This is what the Toyota 2L engine looks like (what I could get in the photograph). It's been living in the back of my van for over a year now. The 2wd 5 speed gearbox is parked next to it in one of the photos.


----------



## ipdesign (Nov 16, 2004)

*Re: 1989 Dodge raider swap 1.9TDI? (QuantumSyncro)*

well you [email protected]#%$
I almost came in my pants when I found out what I am going to tell you all. And to think, the guys that do the adapter plate for a sidekick have no clue about this, i am going back to them to see if they know what I’m talking about.
Alright like I said my trans is a KM148, aka A44D, which came in the A44DL(lock up) variation. So I took this info and run with it through the net, now to think that Mitsubishi used same transmission as the Toyotas and some American makes and that Suzuki has not tried to come across it, this is just unthinkable. It took me a while until I came across a PDF identifying a transmission and model/year of car it was used in. Also a bunch of other sources referring to this thereafter. Well guess what other variation A44 came in. Suzuki Sidekick 4 door in mid 1990s came with a A44DE. Where E stands for Electronic Controlled. Now what I’m thinking is who da funk cares, these are all in the same family of transmissions. And family never fights.

Records
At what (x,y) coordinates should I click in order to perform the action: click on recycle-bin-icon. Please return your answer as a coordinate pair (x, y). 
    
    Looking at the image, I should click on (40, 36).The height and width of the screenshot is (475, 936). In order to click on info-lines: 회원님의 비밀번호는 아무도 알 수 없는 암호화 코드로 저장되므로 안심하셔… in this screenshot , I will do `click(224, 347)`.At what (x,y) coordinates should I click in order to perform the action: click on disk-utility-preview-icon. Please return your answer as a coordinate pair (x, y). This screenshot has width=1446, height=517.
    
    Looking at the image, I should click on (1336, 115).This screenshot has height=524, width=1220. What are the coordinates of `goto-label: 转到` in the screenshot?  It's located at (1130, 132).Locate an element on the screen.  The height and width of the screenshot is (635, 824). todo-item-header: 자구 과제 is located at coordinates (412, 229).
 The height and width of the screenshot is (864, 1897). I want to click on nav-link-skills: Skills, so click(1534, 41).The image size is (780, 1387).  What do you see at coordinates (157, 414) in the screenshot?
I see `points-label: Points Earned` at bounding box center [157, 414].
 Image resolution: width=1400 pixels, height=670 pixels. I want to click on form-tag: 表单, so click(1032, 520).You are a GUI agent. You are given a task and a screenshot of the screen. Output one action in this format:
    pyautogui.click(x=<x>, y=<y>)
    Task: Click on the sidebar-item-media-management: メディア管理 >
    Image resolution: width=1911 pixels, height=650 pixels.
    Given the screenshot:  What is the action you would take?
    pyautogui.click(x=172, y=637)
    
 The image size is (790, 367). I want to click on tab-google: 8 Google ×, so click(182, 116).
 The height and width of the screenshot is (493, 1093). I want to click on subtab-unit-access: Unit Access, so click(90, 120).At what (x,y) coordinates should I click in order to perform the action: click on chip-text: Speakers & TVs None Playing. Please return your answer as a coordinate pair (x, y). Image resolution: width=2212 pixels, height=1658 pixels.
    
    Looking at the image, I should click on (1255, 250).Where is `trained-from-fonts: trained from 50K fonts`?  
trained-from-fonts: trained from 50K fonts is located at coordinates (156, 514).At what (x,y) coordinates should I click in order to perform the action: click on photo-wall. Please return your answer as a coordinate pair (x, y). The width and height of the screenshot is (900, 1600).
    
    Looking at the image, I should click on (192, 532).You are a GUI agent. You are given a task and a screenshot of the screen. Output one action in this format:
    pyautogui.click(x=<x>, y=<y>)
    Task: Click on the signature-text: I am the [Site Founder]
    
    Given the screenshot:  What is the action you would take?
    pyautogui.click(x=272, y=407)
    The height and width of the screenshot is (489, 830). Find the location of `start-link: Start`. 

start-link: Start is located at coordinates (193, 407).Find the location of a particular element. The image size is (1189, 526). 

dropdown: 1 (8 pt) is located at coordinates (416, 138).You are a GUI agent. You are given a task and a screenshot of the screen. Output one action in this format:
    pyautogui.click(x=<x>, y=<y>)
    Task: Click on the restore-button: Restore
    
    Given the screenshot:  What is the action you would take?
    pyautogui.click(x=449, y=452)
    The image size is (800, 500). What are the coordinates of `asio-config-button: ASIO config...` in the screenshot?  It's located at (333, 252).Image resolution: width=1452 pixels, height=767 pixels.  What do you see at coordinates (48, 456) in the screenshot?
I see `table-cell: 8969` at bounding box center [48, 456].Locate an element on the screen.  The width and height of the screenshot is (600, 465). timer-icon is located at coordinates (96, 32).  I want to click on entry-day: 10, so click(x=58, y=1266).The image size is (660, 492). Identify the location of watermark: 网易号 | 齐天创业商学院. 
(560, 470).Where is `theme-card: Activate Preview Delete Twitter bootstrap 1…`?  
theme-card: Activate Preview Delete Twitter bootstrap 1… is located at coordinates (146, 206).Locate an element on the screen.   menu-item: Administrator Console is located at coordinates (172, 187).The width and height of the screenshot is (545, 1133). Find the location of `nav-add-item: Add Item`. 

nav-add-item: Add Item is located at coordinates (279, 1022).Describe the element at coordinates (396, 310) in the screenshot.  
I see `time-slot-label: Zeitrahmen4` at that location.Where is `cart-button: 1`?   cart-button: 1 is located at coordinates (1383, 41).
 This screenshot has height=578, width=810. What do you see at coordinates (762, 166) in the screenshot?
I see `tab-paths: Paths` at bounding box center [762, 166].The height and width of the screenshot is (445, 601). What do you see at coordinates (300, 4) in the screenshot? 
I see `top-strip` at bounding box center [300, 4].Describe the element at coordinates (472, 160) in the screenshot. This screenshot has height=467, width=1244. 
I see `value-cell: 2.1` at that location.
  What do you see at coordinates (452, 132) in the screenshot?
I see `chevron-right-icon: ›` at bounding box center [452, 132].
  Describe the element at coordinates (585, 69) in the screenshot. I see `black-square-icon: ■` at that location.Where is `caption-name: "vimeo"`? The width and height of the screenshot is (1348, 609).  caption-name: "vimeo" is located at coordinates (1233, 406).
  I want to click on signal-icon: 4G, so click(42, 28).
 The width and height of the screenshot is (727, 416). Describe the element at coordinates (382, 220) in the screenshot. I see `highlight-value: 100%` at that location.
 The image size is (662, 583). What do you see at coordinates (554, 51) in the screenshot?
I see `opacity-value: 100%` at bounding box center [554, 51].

Aim of the task
Reproduce the forum excerpt about the Dodge Raider engine swap, shown above, in full, with every line unchanged.

Solution
This is what the Toyota 2L engine looks like (what I could get in the photograph). It's been living in the back of my van for over a year now. The 2wd 5 speed gearbox is parked next to it in one of the photos.


----------



## ipdesign (Nov 16, 2004)

*Re: 1989 Dodge raider swap 1.9TDI? (QuantumSyncro)*

well you [email protected]#%$
I almost came in my pants when I found out what I am going to tell you all. And to think, the guys that do the adapter plate for a sidekick have no clue about this, i am going back to them to see if they know what I’m talking about.
Alright like I said my trans is a KM148, aka A44D, which came in the A44DL(lock up) variation. So I took this info and run with it through the net, now to think that Mitsubishi used same transmission as the Toyotas and some American makes and that Suzuki has not tried to come across it, this is just unthinkable. It took me a while until I came across a PDF identifying a transmission and model/year of car it was used in. Also a bunch of other sources referring to this thereafter. Well guess what other variation A44 came in. Suzuki Sidekick 4 door in mid 1990s came with a A44DE. Where E stands for Electronic Controlled. Now what I’m thinking is who da funk cares, these are all in the same family of transmissions. And family never fights.